Eso ocurrió hace un año. Los primeros meses, Christian y Jorge iban juntos al teatro o al cine y recorrían restaurantes. Ya no. Salir es un esfuerzo y ya tiene mucho trabajo con sus mascotas, sus hijos. Por ellos ve El encantador de perros. Por ellos, cuando los ladridos se vuelven insoportables o cuando quiere llenar algún vacío, suelta frases al aire del tipo “Ellos no son malos. Los malos son los dueños”.

condecoración a su padre fulgencio batista (1943)

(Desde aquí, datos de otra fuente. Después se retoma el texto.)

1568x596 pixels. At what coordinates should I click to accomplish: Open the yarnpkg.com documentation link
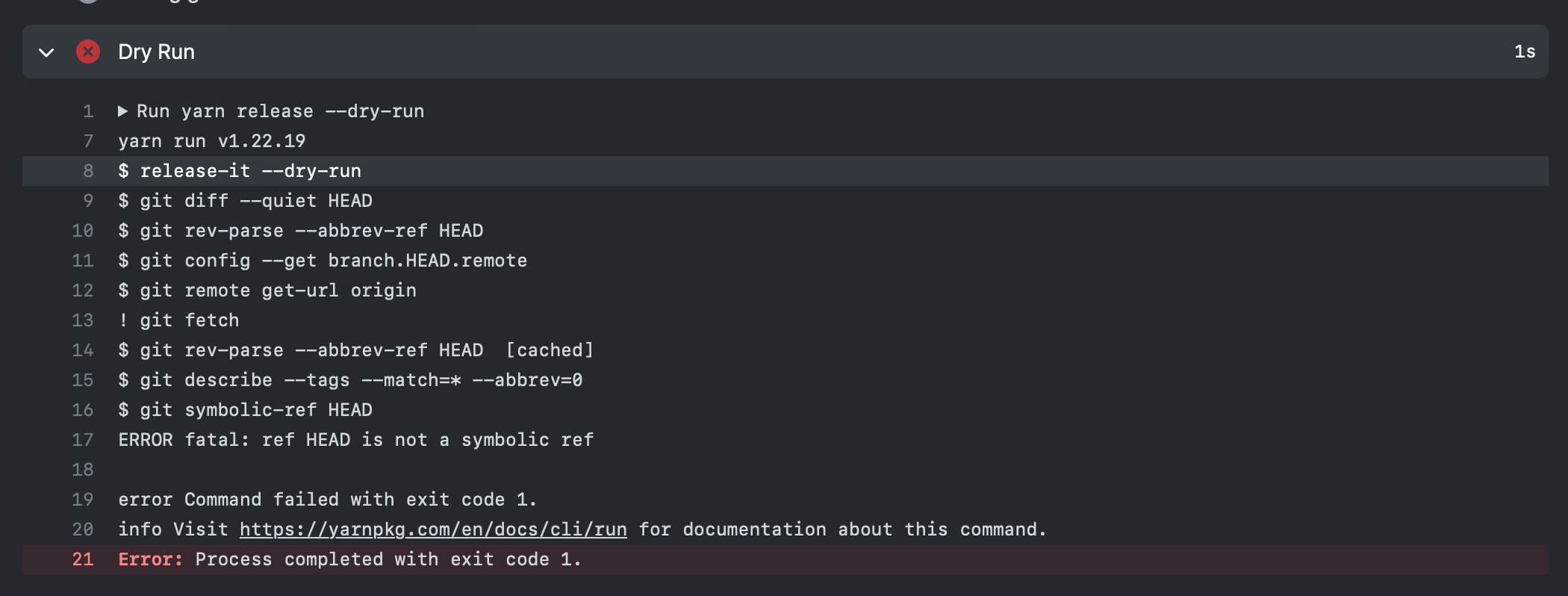[433, 529]
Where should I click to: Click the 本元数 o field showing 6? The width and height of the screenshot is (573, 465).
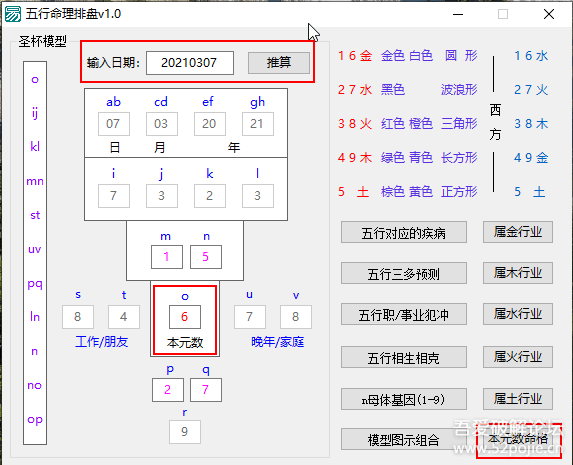coord(185,317)
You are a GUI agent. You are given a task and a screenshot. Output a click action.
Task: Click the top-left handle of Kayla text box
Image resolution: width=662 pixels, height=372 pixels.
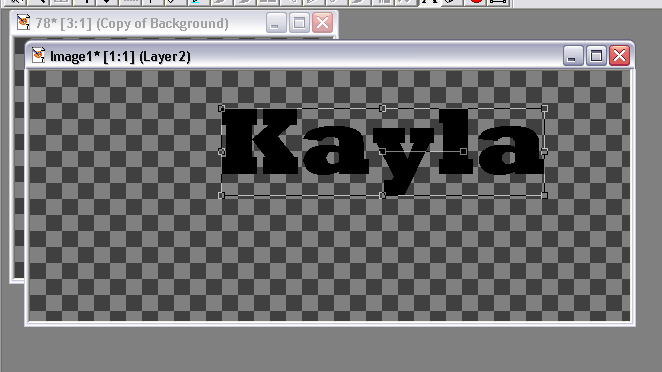pyautogui.click(x=221, y=109)
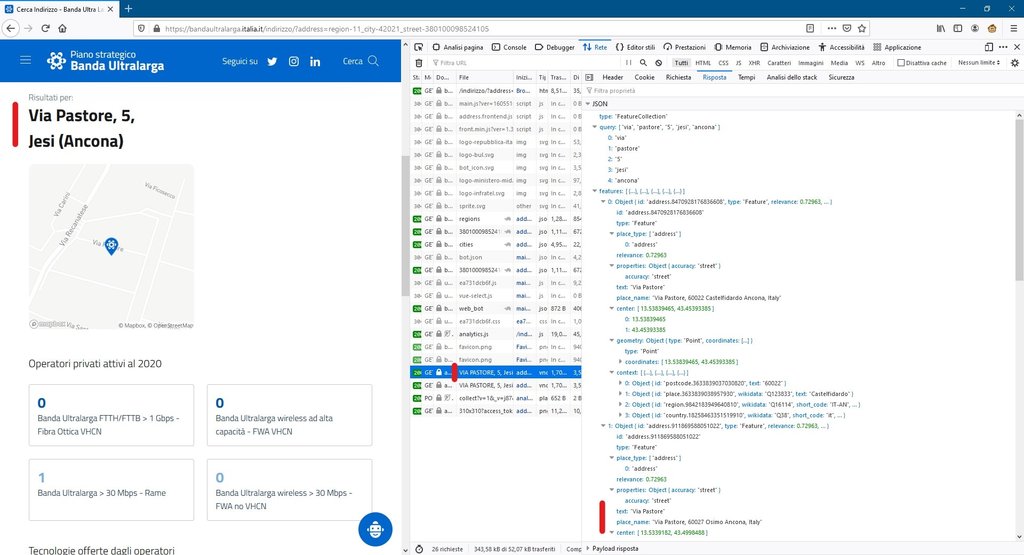This screenshot has width=1024, height=555.
Task: Open the Nessun limite throttling dropdown
Action: click(979, 62)
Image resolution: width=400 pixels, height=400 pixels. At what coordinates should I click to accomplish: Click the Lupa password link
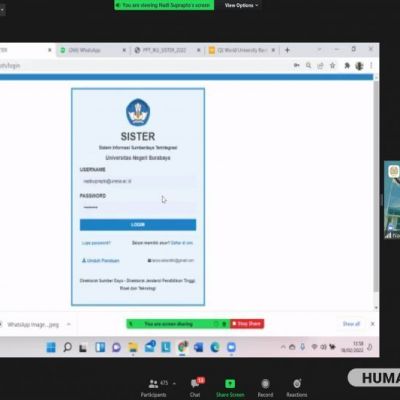coord(96,243)
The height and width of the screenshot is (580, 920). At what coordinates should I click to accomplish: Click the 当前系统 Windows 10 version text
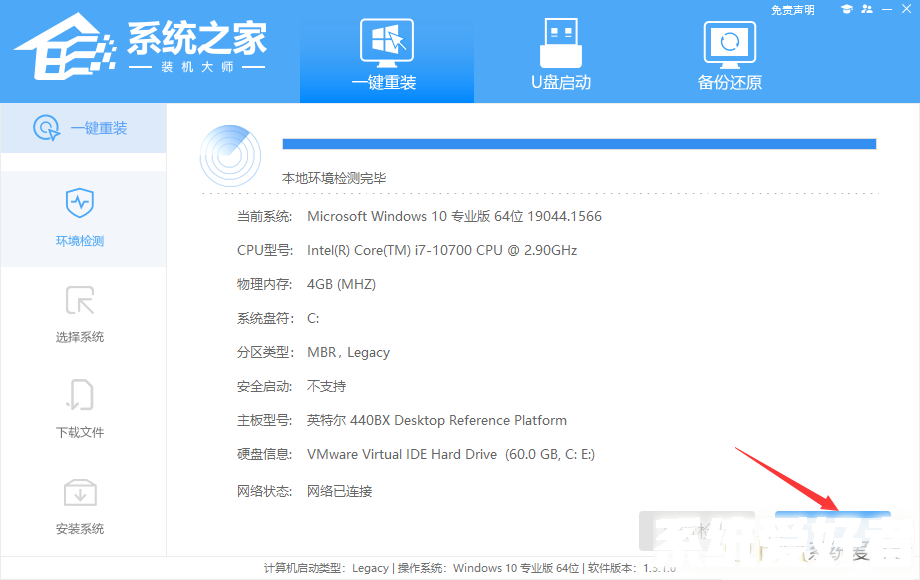point(454,216)
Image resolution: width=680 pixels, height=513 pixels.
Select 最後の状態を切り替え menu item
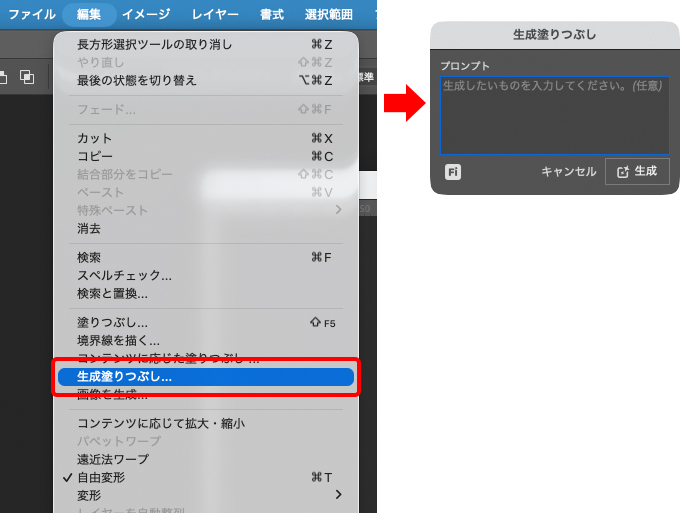(137, 80)
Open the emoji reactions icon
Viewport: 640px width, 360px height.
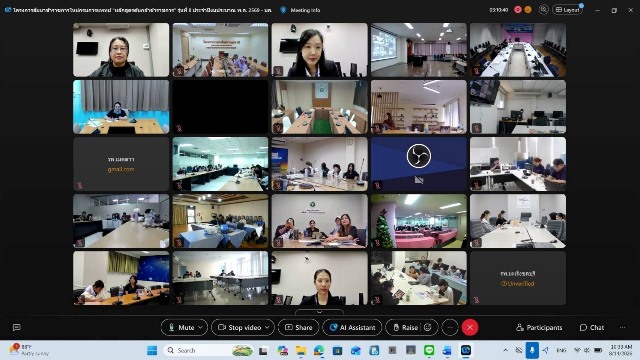[428, 327]
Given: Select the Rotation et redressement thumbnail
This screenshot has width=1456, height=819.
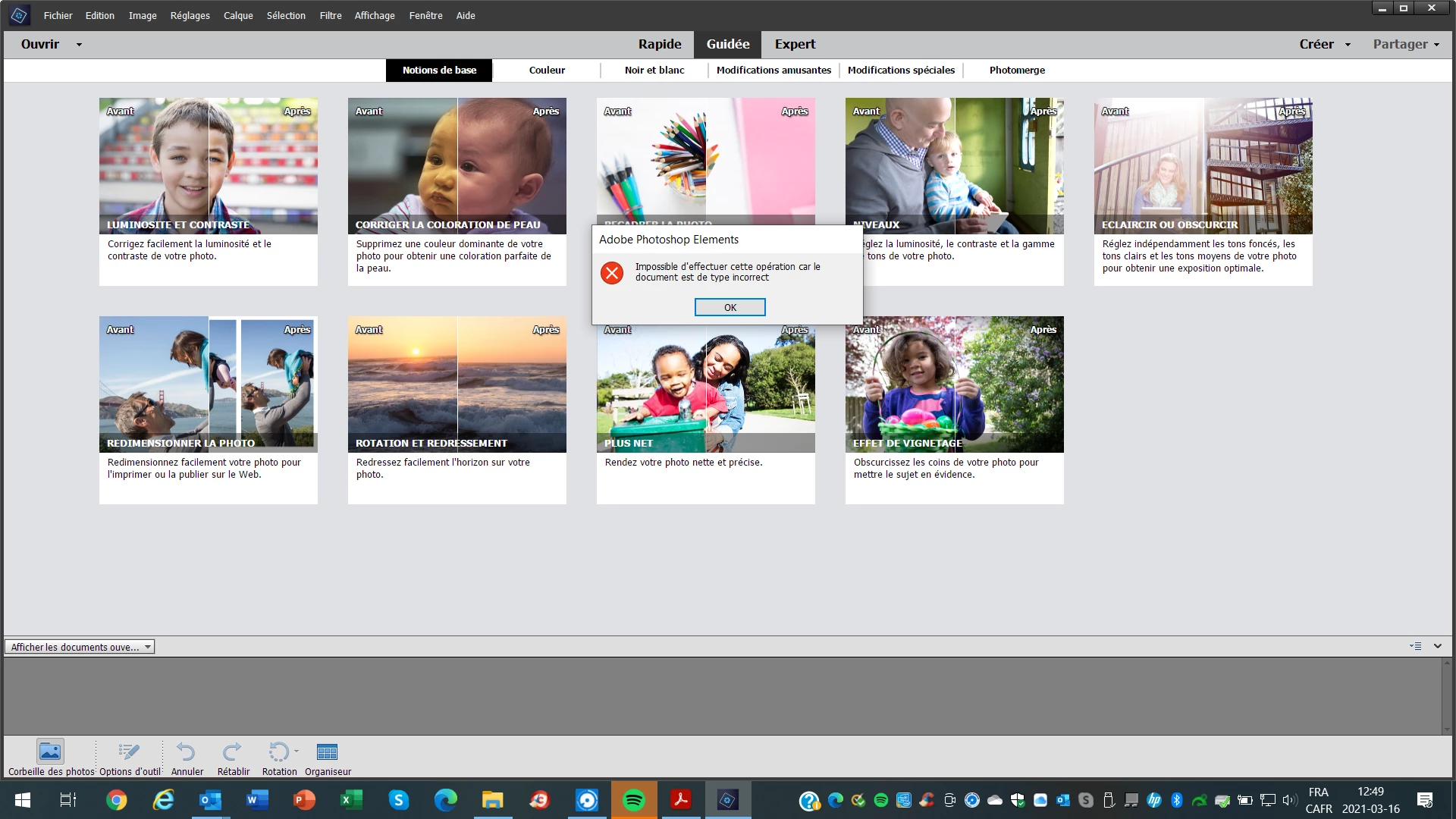Looking at the screenshot, I should point(457,384).
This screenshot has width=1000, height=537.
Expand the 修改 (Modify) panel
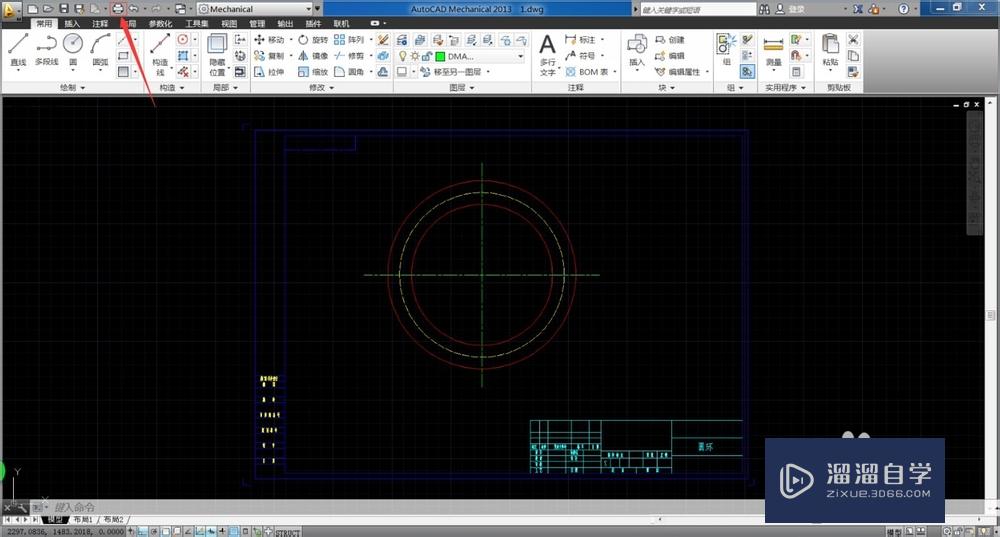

En las fotos que revisa, Jorge es un niño risueño, un adolescente guapo y elegante, al estilo Rodolfo Valentino, con el pelo engominado y una mirada que perfora. Sigue teniendo estilo. Ahora lleva un pantalón de estar por casa, sandalias y un blazer azul con botones dorados. Es un hombre imponente, robusto, alguien a quien uno voltearía a mirar en la cola del supermercado, alguien que infunde respeto por su tamaño, sus maneras, su voz cavernosa. Tiene una frente amplia, pelo blanco y una larga cola de caballo. Camina apoyado en un bastón debido a las lesiones que le dejó su afición a la hípica. “Yo saltaba, tenía competencias de caballos y viajaba por Cuba y luego por toda Europa”, recuerda.
El niño Jorge, que creció en una burbuja de poder y privilegios, pudo convertirse en el hijo excéntrico del dictador. Como el caprichoso, seductor y maligno Ramfis Trujillo. O Augusto Pinochet Jr, un capitán escandaloso y desequilibrado vinculado a una interminable lista de casos de corrupción. No fue su caso. Prefirió vivir lejos de los focos, repitiendo la enseñanza de su padre como un mantra (“Nunca faltes a la verdad”). Su máxima excentricidad fue dejarse el pelo largo hasta viejo y pedir que lo entierren con las cenizas de sus perros y coloquen la escultura de un caballo encima.
Un padre no se elige. Te puede tocar un miserable, santo, ausente, destructivo, maravilloso, dramaturgo o panadero. A Jorge le tocó un dictador conocido como “El Hombre” y presenció las idas y venidas de hombres uniformados a quienes un día la revolución les explotó en la cara. Tuvo que huir con todos ellos, el círculo íntimo de Batista, a las tres de la madrugada de ese 1 de enero en un avión, donde también se dice viajaban 100 millones de dólares para los gastos que pudiera acarrear el exilio. Un exilio que pensaron duraría un par de años y duró toda la vida.
¿De qué ha vivido todo este tiempo? ¿En tantos años de exilio, Fulgencio Batista trabajó como cualquier hijo de vecino para mantener a su familia? Jorge es escueto. “Vivimos del dinero familiar, del azúcar”. Y luego de las inversiones que hicieron con el dinero “del azúcar”.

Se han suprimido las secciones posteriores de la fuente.